Причиной – многое. Провал «Чайки», в том числе.
Спустя время он констатирует с печалью: «17-го октября не имела успеха не пьеса, а моя личность… Я теперь покоен, но все же я не могу забыть того, что было, как не мог бы забыть, если бы, например, меня ударили».
Он и прежде не мог понять, а
тем более принять, манеры иных критиков – по отношению к другим, не к себе: «Ведь это не критика, не мировоззрение, а ненависть, животная, ненасытная злоба… Зачем этот тон, точно судят они не о художниках и писателях, а об арестантах?»Раны художнику наносит не только, или не столько, злоба критиков, зависть коллег, непонимание женщин. Внутренний мир художника вмещает в себя весь мир. И когда в этом мире неладно – а в нем всегда неладно, – тут самая большая боль. Чем обыденнее, тем больнее.
Записные книжки, как и письма, полны боли.
«Когда живешь дома, в покое, то жизнь кажется обыкновенною, но едва вышел на улицу и стал наблюдать, расспрашивать, например, женщин, то жизнь – ужасна. Окрестности Патриарших прудов на вид тихи и мирны, но на самом деле жизнь в них – ад…»
«После осмотра здания комиссия, бравшая взятки, завтракала с аппетитом, и точно, это был поминальный обед по чести».
«Если человек присасывается к делу, ему чуждому, например, к искусству, то он, за невозможностью стать художником, неминуемо становится чиновником. Сколько людей таким образом паразитирует около науки, театра и живописи, надев вицмундиры! То же самое, кому чужда жизнь, кто не способен к ней, тому больше ничего не остается, как стать чиновником».
«Самолюбие и самомнение у нас европейские, а развитие и поступки азиатские».
«Вследствие разницы климатов, умов, энергий, вкусов, возрастов, зрений равенство среди людей никогда невозможно. Неравенство поэтому следует считать непреложным законом природы. Но мы можем сделать неравенство незаметным… В этом отношении многое сделают воспитание и культура».
Он писал.
Он перелагал свою боль в художественные произведения.

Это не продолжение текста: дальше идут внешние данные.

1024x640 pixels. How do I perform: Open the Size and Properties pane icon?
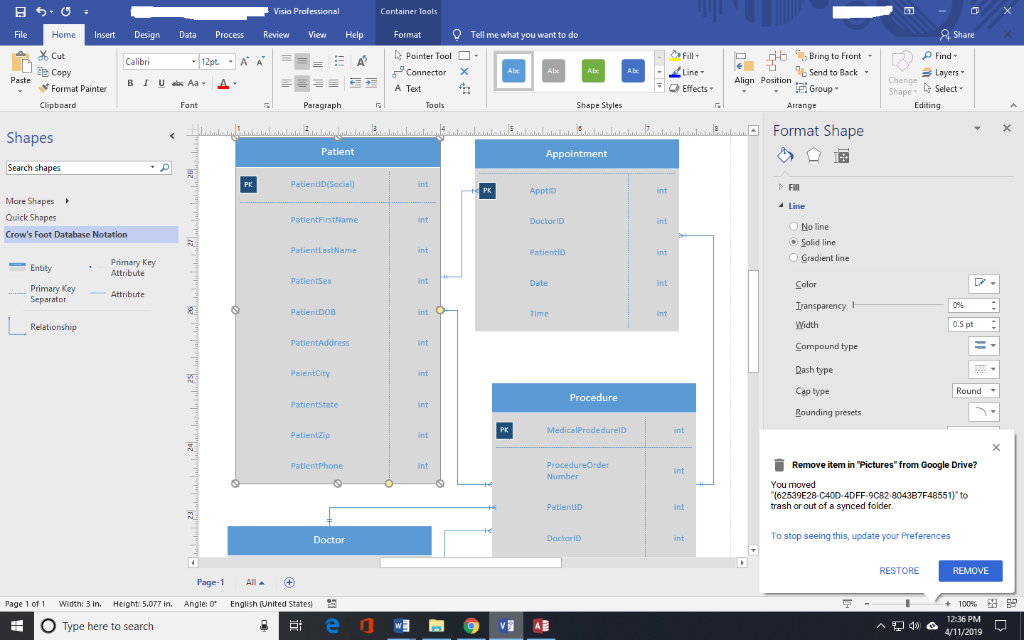point(842,156)
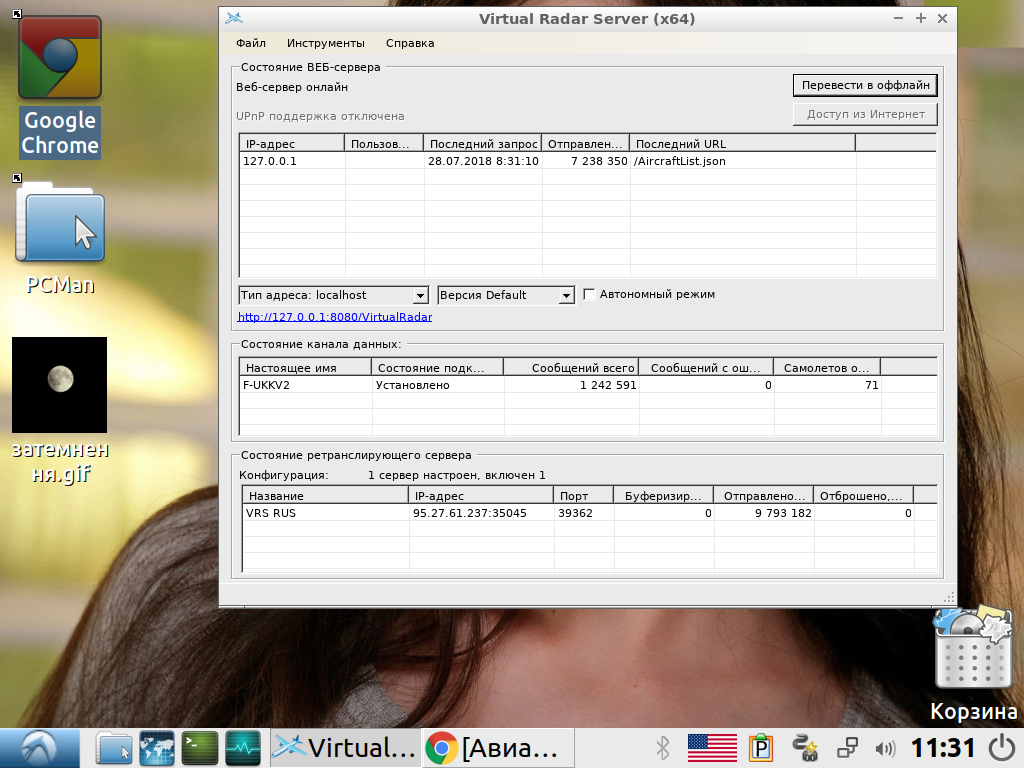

Однако когда одна из его корреспонденток, писательница, призналась, что хочет славы больше, чем любви, он отвечал: «…а я наоборот: хочу любви гораздо больше, чем славы. Впрочем, это дело вкуса».
«Еврейская невеста» была «злючкой».
Лика – «крокодилом».
Поздняя любовь блеснула как луч закатный. «Меня маленького так мало ласкали, что я теперь, будучи взрослым, принимаю ласки как нечто непривычное», – признавался одному адресату по другому поводу.
Столь же трогательное признание – в письме к Ольге Книппер, актрисе Художественного театра, с которой связал свою жизнь: «Я привык к тебе, как маленький, и мне без тебя неуютно и холодно». «Я тебя очень люблю и буду любить». «Твой муж и твой друг навеки вечные».
Но в это же время – в записной книжке Чехова: «чувство нелюбви, спокойное состояние, длинные, спокойные мысли».
Откуда чувство нелюбви? Это предпочтение? Или констатация того, что есть?
И философски: «Любовь. Или это остаток чего-то вырождающегося, бывшего когда-то громадным, или же это часть того, что в будущем разовьется в нечто громадное, в настоящем же оно не удовлетворяет, дает гораздо меньше, чем ждешь».
Стало быть, и с Книппер – не идиллия?
Он звал ее: собака, актрисуля, дуся.